Results: The results were as follows
- 1315 people were contacted in the rural area.
- 863 people were contacted in the urban area.
- The study included 713 participants from the rural community and 433 participants from the urban community.
- The prevalence of dementia was 2.7% (95% CI 1.9-3.8)
- The prevalence of CIND was 12.3% (95% CI 10.4-14.4)

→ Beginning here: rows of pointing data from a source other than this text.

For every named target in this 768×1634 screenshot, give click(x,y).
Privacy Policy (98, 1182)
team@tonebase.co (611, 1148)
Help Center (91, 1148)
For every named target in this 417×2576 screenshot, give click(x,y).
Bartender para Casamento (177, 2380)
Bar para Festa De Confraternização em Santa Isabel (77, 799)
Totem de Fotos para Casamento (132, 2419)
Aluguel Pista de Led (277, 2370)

- The ratio of prevalences of CIND in Rural/Urban areas was 13.5/10.4
- The ratio of prevalences of Dementia in Rural/Urban areas was 3.4/1.6
- The age stratified figures showed the characteristic trends of age associated increases in prevalence of both dementia and CIND
Firstly this study investigated an urban and rural area in Portugal and because of factors such as healthcare provision, socioeconomic factors, local culture (including diet and exercise related activities) it is difficult to know to what extent these findings can be generalised to other countries. The sample populations were chosen as they were identified from a previous Census as having extreme scores in a number of categories including illiteracy. This also influences the extent to which these results can be generalised to other areas in Portugal. Using the MMSE as a screening tool has benefits including the relative ease of administration. However, using this as a screening tool for cognitive impairment non dementia on the basis of an assigned cut-off point is more difficult as cognitive impairment can affect a number of domains which are either not sufficiently examined with this tool or else are missing altogether. Nevertheless I think the combination of neuropsychological testing and neurological examination of identified cases is a strong point in the study and this design is one that can be replicated in other areas. Indeed standardisation of these protocols would be extremely useful in identifying the needs of a given population.